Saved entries
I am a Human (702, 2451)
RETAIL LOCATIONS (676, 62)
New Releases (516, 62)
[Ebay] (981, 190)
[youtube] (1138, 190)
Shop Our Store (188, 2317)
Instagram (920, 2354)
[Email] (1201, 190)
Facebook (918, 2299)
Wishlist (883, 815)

__WHAT IS EXPECTED__. Please copy out every entry word for word.

__EXERCISE RESPONSE__.
I am a Human (702, 2451)
RETAIL LOCATIONS (676, 62)
New Releases (516, 62)
[Ebay] (981, 190)
[youtube] (1138, 190)
Shop Our Store (188, 2317)
Instagram (920, 2354)
[Email] (1201, 190)
Facebook (918, 2299)
Wishlist (883, 815)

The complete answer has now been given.